Gravity’s your running friend


In chi running, the runner’s ankle, hip, shoulder and a point just behind the ear should be in a straight line when landing. Instructor Ed Cotgageorge teaches Judi Williams, Amber Doughty and Lindsay Nyquist the proper technique during a session at Integrated Physical Therapy at Mercy Regional Medical Center.

By Dale Rodebaugh Herald staff writer

Like the beautician who notes an unbecoming hairdo or the carpenter who spots a badly shingled roof, Ed Cotgageorge notices people’s ungainly posture when they run.

“When I see a runner struggling, I think, ‘It doesn’t have to be that hard,’” said Cotgageorge, a certified instructor of chi running.

Chi running combines the biomechanics of tai chi – correct posture, using gravity instead of muscles for propulsion, and relaxing for less pain and heightened mental clarity.

The runner’s ankle, hip, shoulder and a point just behind the ear should be in a straight line when a full-foot landing is made. The runner, arms making short strokes instead of pumping, doesn’t land on toes or heels.

The body should be relaxed so gravity pulls the runner forward instead of the runner pushing off against a surface.

“This is the way we all learned to walk,” Cotgageorge said. “Then we start wearing shoes and we’re told ‘this is how you run.’”

Cotgageorge, a clinical neuropsychologist, took up chi running three years ago.

“I was a climber and a biker, but as I got older I had spine surgery,” Cotgageorge said. “I was told I shouldn’t run because of my back.”

He said 70 percent of runners perform while injured or recovering from an injury. Since his introduction to chi running, Cotgageorge said, he has run without pain.

Many runners have turned to a more minimalist style of running and to simpler footwear in the last several years. This style has been popularized by the 2009 book Born to Run, about the Tarahumara Indians of Copper Canyon, Mexico.

Local runner and race promoter Matt Kelly is among those who run in a form-fitting shoe – the Vibram Fivefingers – that covers the foot with a thin layer, simulating a bare foot.

“The popularity of chi running was among the styles of running developed to run injury-free,” said Kelly, director of the Durango Double and the Narrow Gauge 10-mile and 5K runs. Both events are sponsored by Animas Surgical Hospital.

The Durango Double, returning after a six-year hiatus, includes 25K and 50K trail runs on Oct. 6 and a marathon and a half-marathon on Oct. 7. The Double was held from 2002 to 2006.

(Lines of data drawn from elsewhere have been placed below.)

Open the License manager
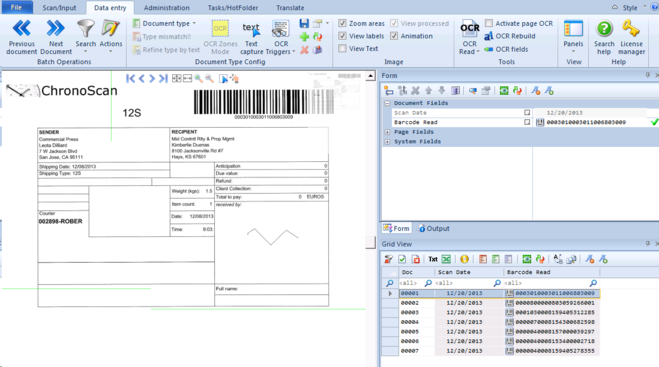This screenshot has height=367, width=659. (631, 37)
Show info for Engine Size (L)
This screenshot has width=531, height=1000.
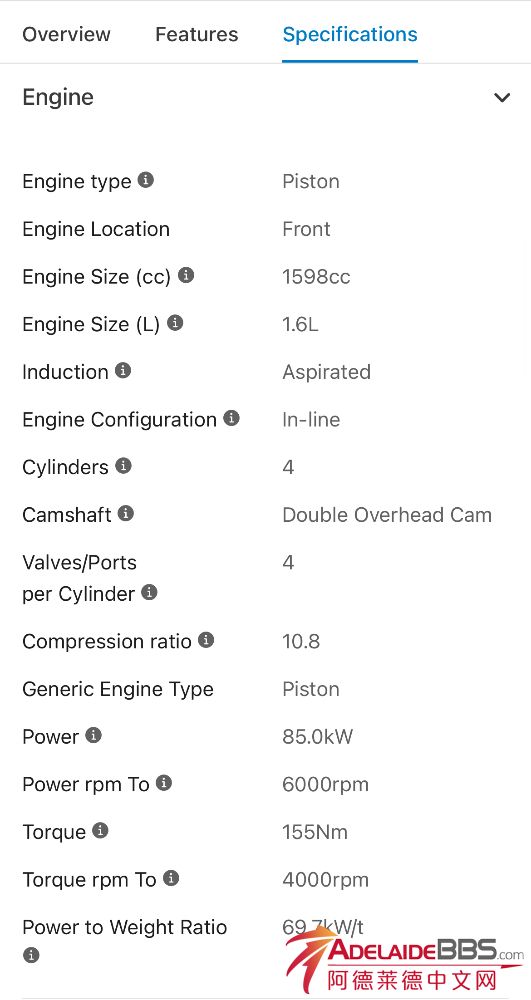175,323
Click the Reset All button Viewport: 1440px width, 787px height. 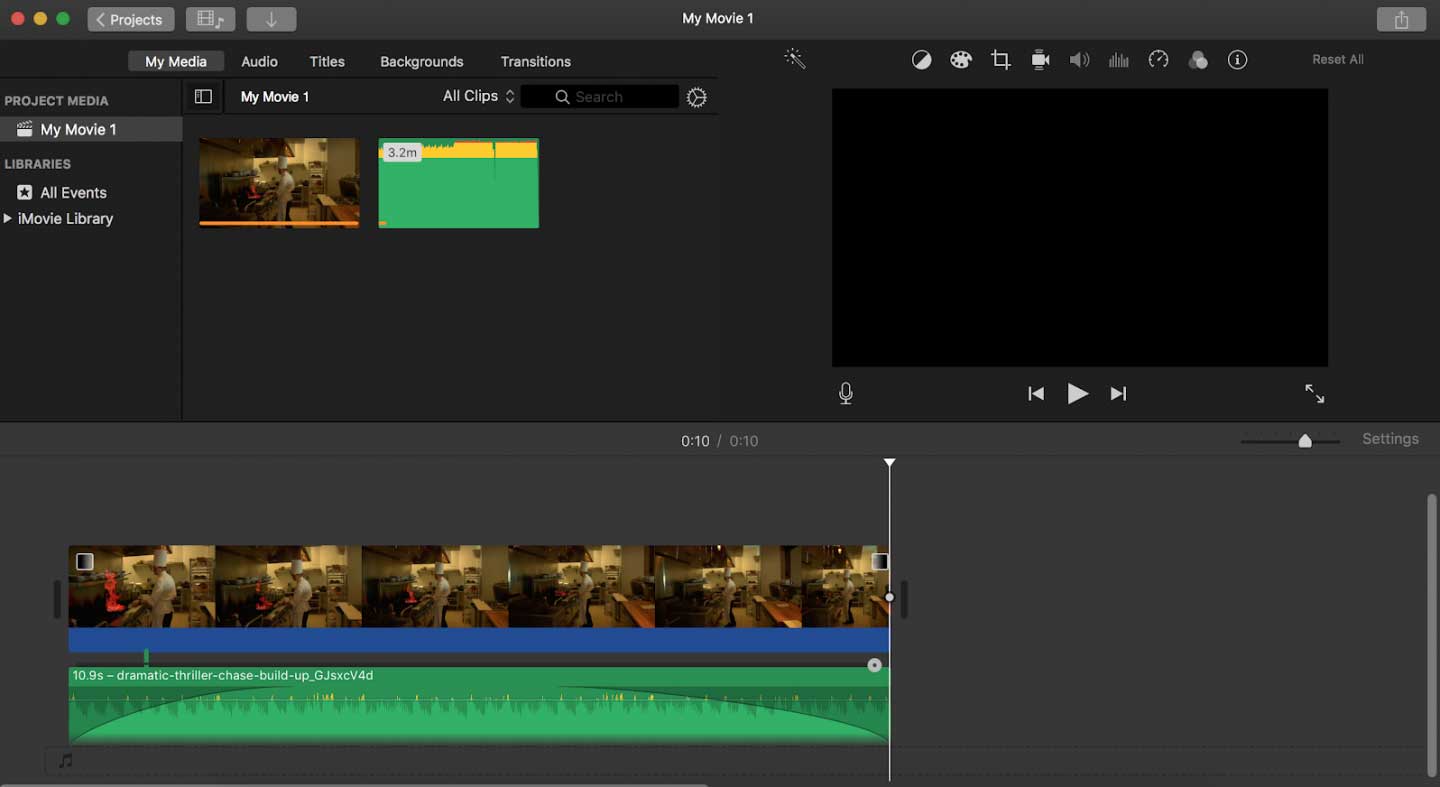[1337, 60]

Chi running was developed by Danny Dreyer, an ultra-marathon runner and a student of tai chi. Cotgageorge became a certified instructor in October 2010 after what he describes as rigorous training. Recertification is required every two years.

He coaches individuals and groups, gives workshops and works with a youth Nordic team and hopes to train a group for the Durango Double.

No-shows at a recent clinic given by Cotgageorge resulted in a lot of attention for those who were there:

Judi Williams, 46, a registered nurse, who has run marathons, ultra 24-hour races and triathlons and who is trying to come back from auto accidents in 2000 and 2005 that left her with debilitating neck pain.

“Those accidents halted running as I knew it,” Williams said. “I still telemark ski and hike, but my love of distance running was a lifestyle that has never been replaced.”

Numerous failed attempts to run again when physical therapy, acupuncture and massage proved no relief, required her to make a leap of faith to try chi running, Williams said.

But she’s glad she did.

Williams characterized what she learned as amazing. Chi techniques require subtle changes but produce huge results, she said.

Amber Doughty, 23, a physical therapy technician, runs to stay in shape to play basketball with several teams.

“I didn’t know about chi running but I liked what I learned,” Doughty said. “I want to see if I get better over time.”

She’s not sure if she can apply chi techniques to basketball.

“There’s a lot to concentrate on, both in basketball and in chi running.”

Lindsay Nyquist, 31, who ran track in high school – sprints and hurdles – but took up distance running three years ago.

She since has criss-crossed the Southwest to compete in about 15 half-marathons.

Nyquist ran 12 miles the day after the clinic to test chi running techniques.

“There’s a lot to think about while you’re running,” Nyquist said. “It (chi running) is definitely a work in progress. It will take time to get all the techniques into my muscle memory.”

In conversation, Cotgageorge talks about running, but the same techniques apply to walking, he said.

A chi walking or running posture can become so routine that it’s assumed automatically, Cotageorge said. But it requires practice.

“It’s like golf or yoga,” he said. “There are certain basics, but beyond that they’re evolving processes that you refine.”

There are definite similarities between chi principles and the techniques used by the Ethopians and Kenyans, who tend to dominate marathons, and the Tarahumara Indians, Cotgageorge said.

“If we’re going to beat them we have to run like them,” he said.

Colorado has five of the 170 certified chi running instructors in the United States and abroad.